● EXCERPTED RECORDS:
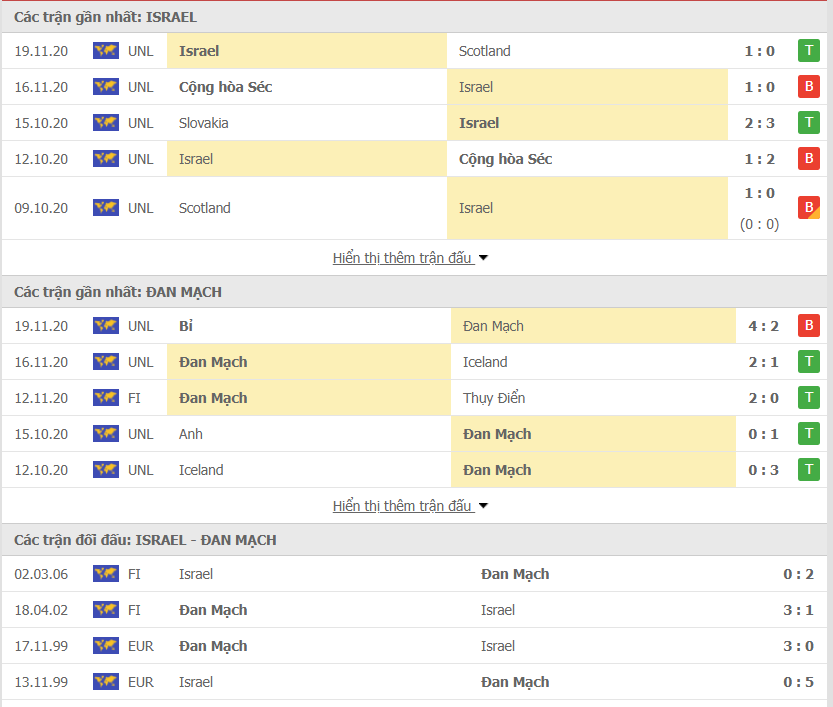Click the score 2:3 of Slovakia vs Israel
This screenshot has height=707, width=833.
click(x=760, y=122)
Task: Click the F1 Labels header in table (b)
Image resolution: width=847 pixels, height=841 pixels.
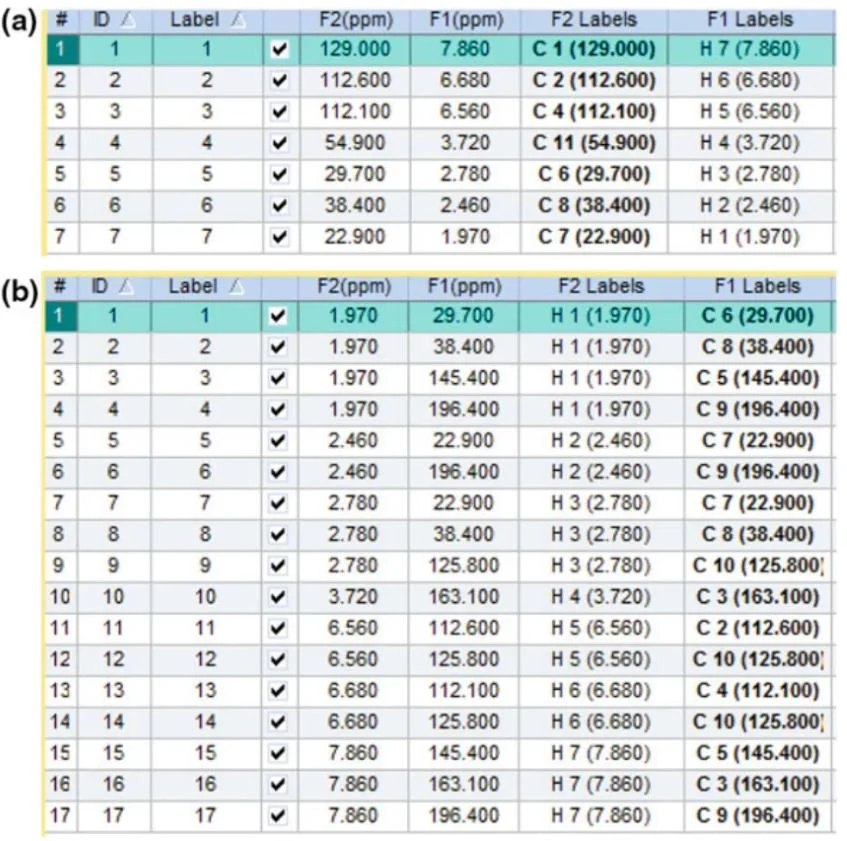Action: [x=757, y=286]

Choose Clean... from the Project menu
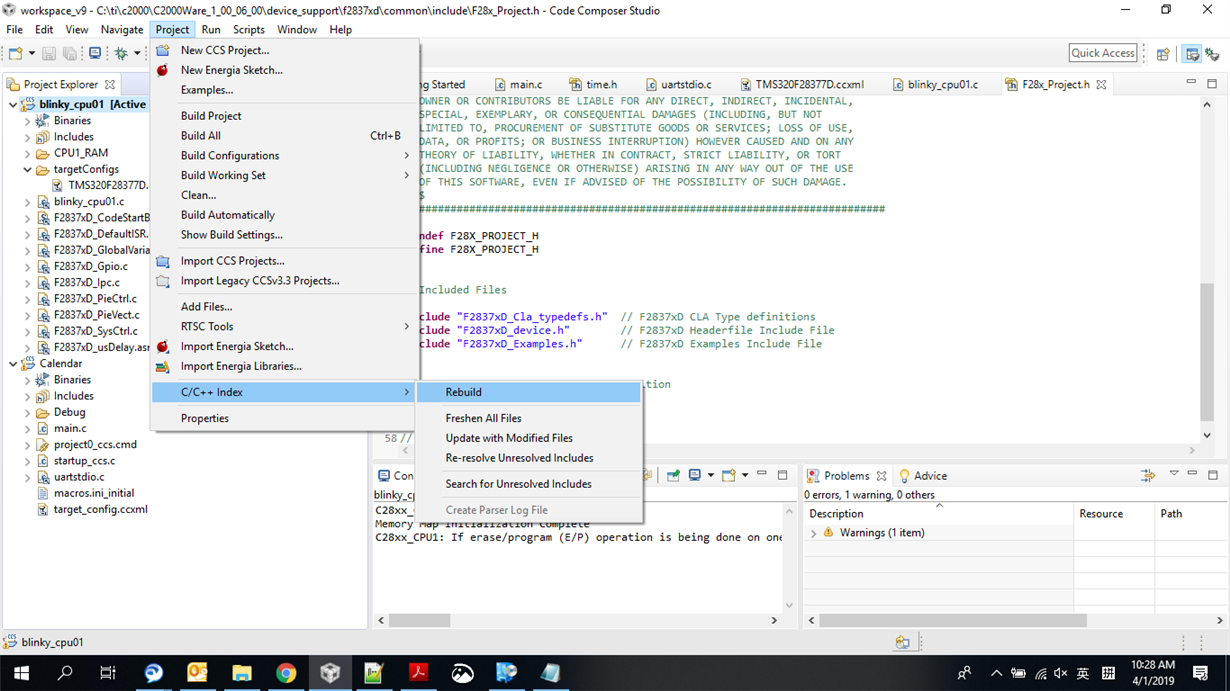(x=198, y=195)
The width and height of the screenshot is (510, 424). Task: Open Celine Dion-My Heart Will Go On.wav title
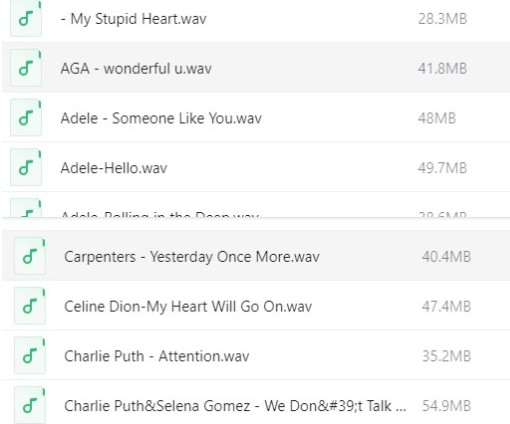coord(188,307)
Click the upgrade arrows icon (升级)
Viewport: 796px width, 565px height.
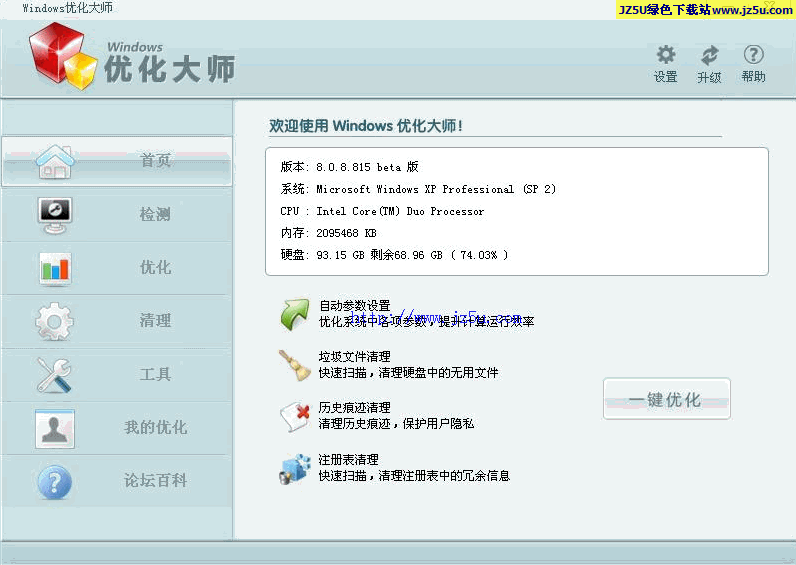click(x=709, y=56)
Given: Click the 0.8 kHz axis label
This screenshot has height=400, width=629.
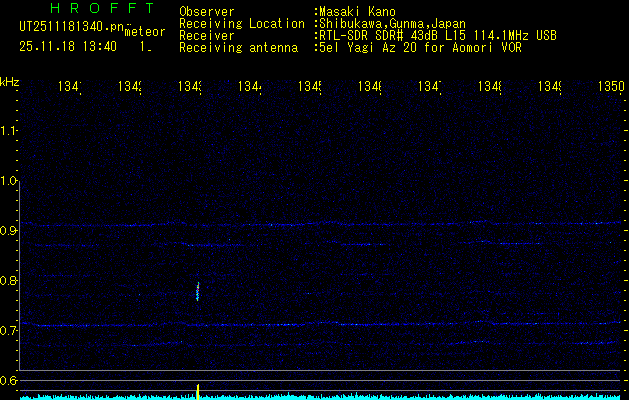Looking at the screenshot, I should click(x=9, y=281).
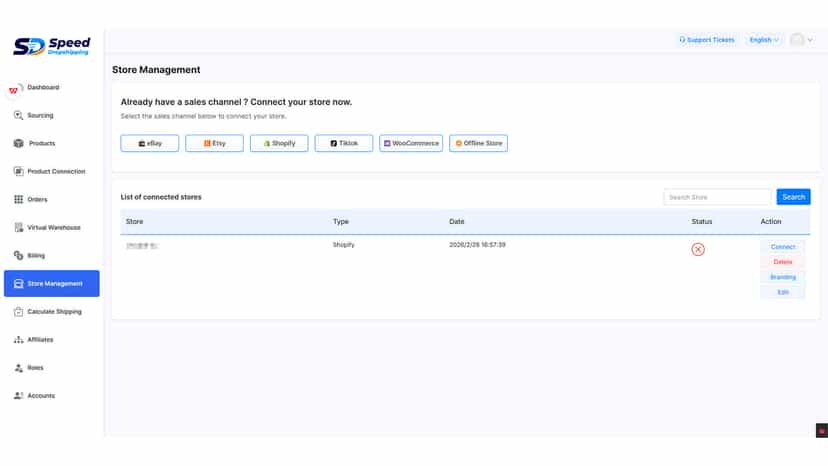Click the Sourcing magnifier icon

(18, 115)
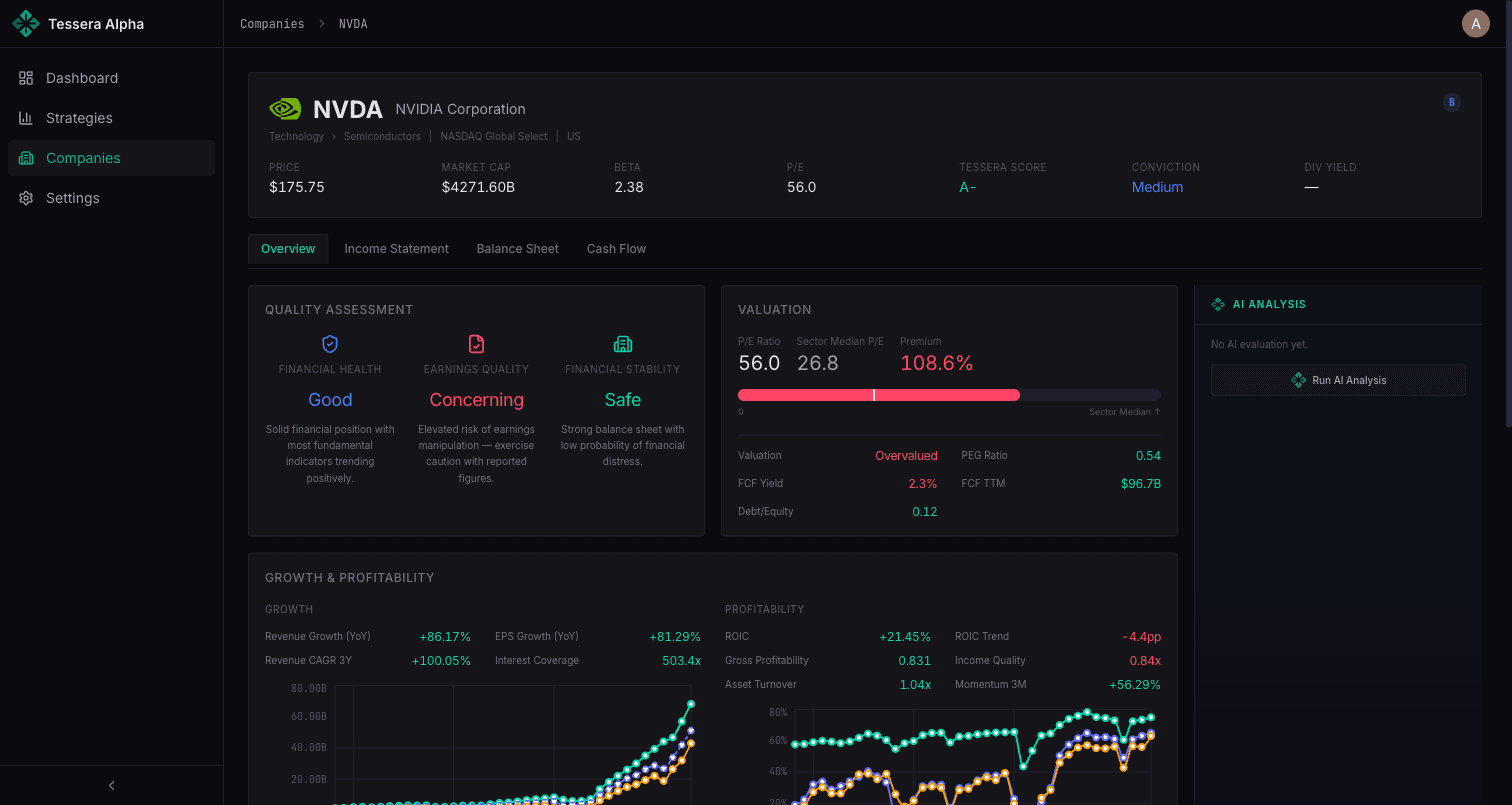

● WHAT YOU ARE ASKED TO DO: Your copy should hold exactly the lines from the one with "Task: Click the F1 Labels header in table (b)" through the end of the records, both included, and no pictures.

● TASK RESULT:
Task: Click the F1 Labels header in table (b)
Image resolution: width=847 pixels, height=841 pixels.
Action: [x=757, y=286]

Choose Clean... from the Project menu
(x=198, y=195)
The width and height of the screenshot is (510, 424). Task: Open Celine Dion-My Heart Will Go On.wav title
coord(188,307)
Click the upgrade arrows icon (升级)
Viewport: 796px width, 565px height.
click(x=709, y=56)
Given: Click the 0.8 kHz axis label
This screenshot has height=400, width=629.
Looking at the screenshot, I should click(x=9, y=281).
Click the Sourcing magnifier icon

(18, 115)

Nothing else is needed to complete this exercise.